🤖 AI Summary
Traditional semantic SLAM systems are constrained by predefined object categories, limiting their applicability to open-vocabulary, free-viewpoint downstream tasks and forcing a trade-off between real-time performance and map fidelity. This work proposes the first real-time SLAM system that integrates 3D Gaussian Splatting (3DGS) with vision foundation models, embedding open-set semantics into dynamic mapping and tracking through dense feature rasterization. The method achieves, for the first time in real-time SLAM, open-vocabulary, free-viewpoint semantic representation, thereby overcoming the limitations of fixed-category assumptions. Experimental results demonstrate that the system reduces pose error by 9% and improves mapping accuracy by 8% on standard benchmarks, while maintaining real-time performance and delivering semantic and language mask quality comparable to offline models.
📝 Abstract
We present a real-time tracking SLAM system that unifies efficient camera tracking with photorealistic feature-enriched mapping using 3D Gaussian Splatting (3DGS). Our main contribution is integrating dense feature rasterization into the novel-view synthesis, aligned with a visual foundation model. This yields strong semantics, going beyond basic RGB-D input, aiding both tracking and mapping accuracy.

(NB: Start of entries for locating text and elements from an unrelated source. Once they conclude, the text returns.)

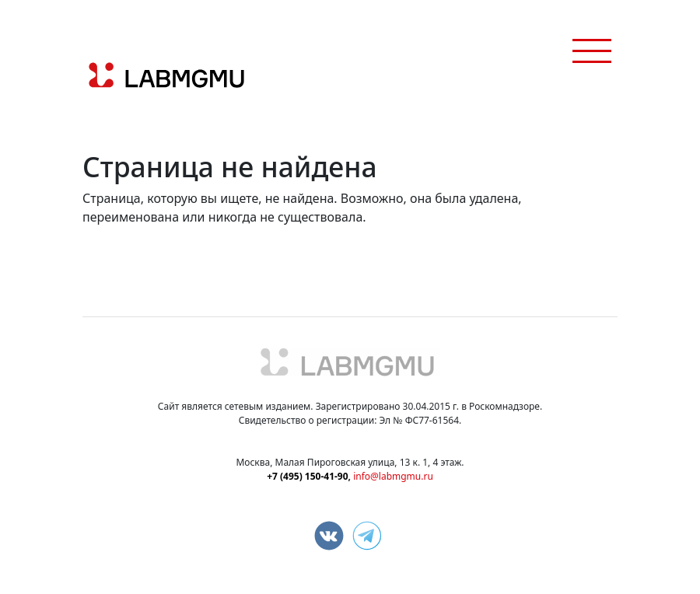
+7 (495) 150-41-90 (307, 476)
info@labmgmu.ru (393, 476)
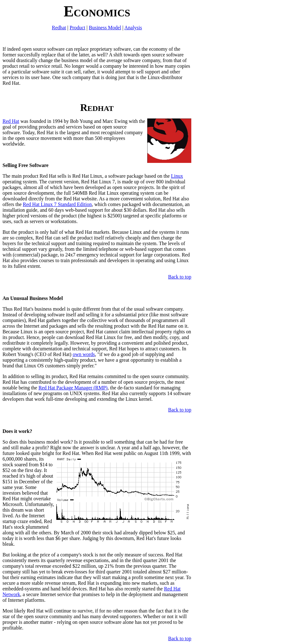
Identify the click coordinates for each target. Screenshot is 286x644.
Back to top (180, 277)
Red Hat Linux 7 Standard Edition (57, 204)
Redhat (59, 27)
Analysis (133, 27)
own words (84, 354)
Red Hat (11, 121)
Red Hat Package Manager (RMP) (73, 388)
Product (77, 27)
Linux (177, 176)
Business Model (105, 27)
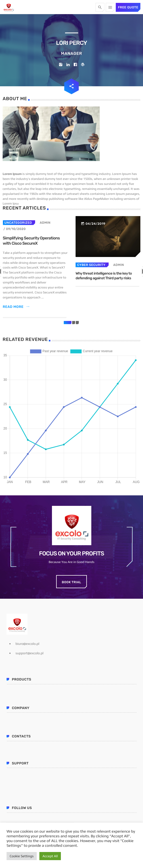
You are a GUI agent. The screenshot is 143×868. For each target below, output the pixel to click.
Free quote (128, 7)
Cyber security (91, 265)
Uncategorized (18, 222)
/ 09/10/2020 (15, 229)
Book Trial (72, 582)
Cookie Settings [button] (22, 856)
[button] (67, 322)
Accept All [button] (50, 856)
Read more (17, 307)
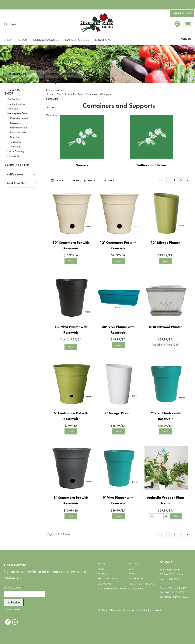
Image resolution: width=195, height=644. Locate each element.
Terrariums (15, 142)
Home (101, 564)
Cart (131, 568)
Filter (109, 180)
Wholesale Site (182, 14)
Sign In (186, 39)
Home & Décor (15, 156)
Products (104, 574)
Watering (15, 146)
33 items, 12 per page (84, 180)
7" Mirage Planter (118, 413)
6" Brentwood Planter (165, 327)
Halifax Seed (98, 23)
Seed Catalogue (46, 40)
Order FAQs (136, 578)
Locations (103, 40)
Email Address (14, 588)
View (71, 261)
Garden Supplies (16, 104)
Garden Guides (77, 40)
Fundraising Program (112, 588)
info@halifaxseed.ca (174, 597)
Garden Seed (14, 99)
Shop (8, 40)
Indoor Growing (15, 151)
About (22, 40)
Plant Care (15, 137)
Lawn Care (13, 108)
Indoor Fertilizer (18, 132)
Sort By (57, 180)
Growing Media (18, 128)
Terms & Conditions (141, 584)
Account (134, 564)
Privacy (133, 574)
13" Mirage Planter (165, 242)
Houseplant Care (17, 113)
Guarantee (136, 588)
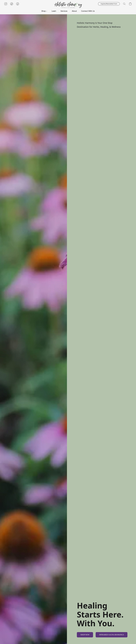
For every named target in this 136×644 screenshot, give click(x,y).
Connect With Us (88, 11)
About (74, 11)
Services (64, 11)
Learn (54, 11)
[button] (68, 5)
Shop (44, 11)
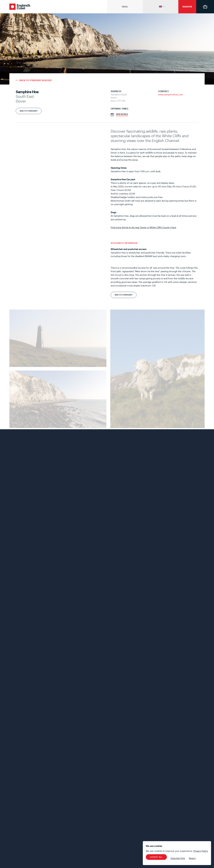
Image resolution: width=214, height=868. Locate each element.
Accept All (156, 857)
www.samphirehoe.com (170, 94)
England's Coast (20, 7)
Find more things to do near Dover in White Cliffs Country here (143, 227)
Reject (192, 858)
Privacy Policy (200, 851)
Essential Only (178, 858)
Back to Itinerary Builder (35, 80)
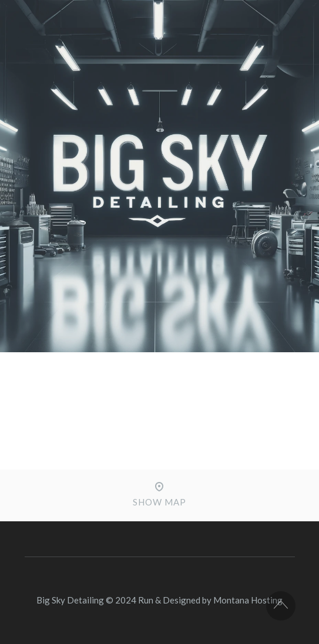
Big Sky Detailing (70, 600)
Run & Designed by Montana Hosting (210, 600)
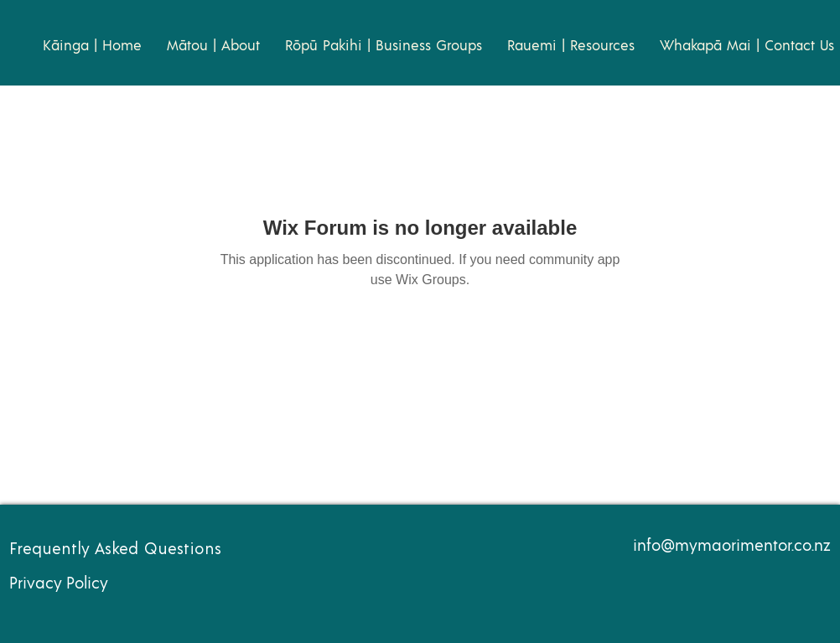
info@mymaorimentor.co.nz (732, 546)
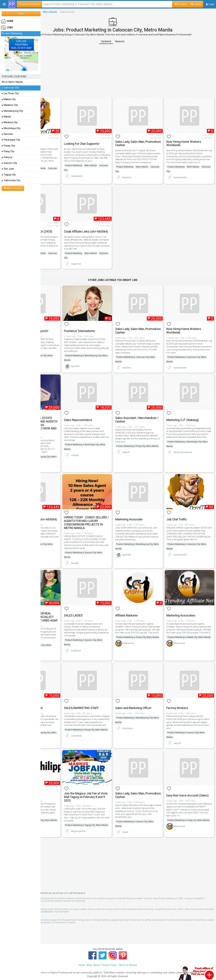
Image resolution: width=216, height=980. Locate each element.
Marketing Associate (144, 505)
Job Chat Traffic (54, 138)
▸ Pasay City (8, 146)
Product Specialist (56, 780)
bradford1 (100, 640)
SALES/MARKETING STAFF (105, 695)
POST (21, 13)
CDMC (54, 733)
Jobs (45, 12)
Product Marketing (61, 12)
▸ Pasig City (8, 151)
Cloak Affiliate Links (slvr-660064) (104, 223)
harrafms (142, 175)
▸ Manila (6, 117)
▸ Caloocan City (10, 88)
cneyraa (98, 446)
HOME (7, 21)
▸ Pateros (7, 157)
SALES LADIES (97, 602)
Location (180, 4)
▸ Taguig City (9, 175)
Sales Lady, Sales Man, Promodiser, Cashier (145, 138)
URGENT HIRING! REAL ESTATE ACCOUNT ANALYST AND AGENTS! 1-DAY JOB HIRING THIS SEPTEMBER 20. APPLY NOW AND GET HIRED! (63, 413)
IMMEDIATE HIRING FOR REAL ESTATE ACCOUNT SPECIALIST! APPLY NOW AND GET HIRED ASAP (63, 605)
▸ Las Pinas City (10, 93)
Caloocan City (51, 170)
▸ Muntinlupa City (11, 128)
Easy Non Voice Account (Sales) (190, 780)
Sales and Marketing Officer (149, 695)
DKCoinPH (56, 819)
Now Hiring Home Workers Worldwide (192, 138)
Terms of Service (105, 903)
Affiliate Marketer (142, 602)
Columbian (100, 730)
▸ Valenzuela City (11, 180)
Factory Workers (185, 695)
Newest (135, 41)
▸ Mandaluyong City (13, 111)
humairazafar (188, 175)
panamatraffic (58, 176)
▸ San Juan (8, 169)
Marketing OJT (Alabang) (190, 408)
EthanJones (144, 637)
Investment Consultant (59, 695)
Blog (89, 956)
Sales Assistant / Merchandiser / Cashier (146, 408)
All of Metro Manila (12, 82)
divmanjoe (143, 716)
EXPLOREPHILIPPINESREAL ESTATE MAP (21, 45)
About (96, 956)
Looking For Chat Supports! (105, 138)
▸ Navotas (7, 134)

Unlike previous semantic SLAM approaches (which embed pre-defined class labels) FeatureSLAM enables entirely new downstream tasks via free-viewpoint, open-set segmentation. Across standard benchmarks, our method achieves real-time tracking, on par with state-of-the-art systems while improving tracking stability and map fidelity without prohibitive compute. Quantitatively, we obtain 9\% lower pose error and 8\% higher mapping accuracy compared to recent fixed-set SLAM baselines. Our results confirm that real-time feature-embedded SLAM, is not only valuable for enabling new downstream applications. It also improves the performance of the underlying tracking and mapping subsystems, providing semantic and language masking results that are on-par with offline 3DGS models, alongside state-of-the-art tracking, depth and RGB rendering.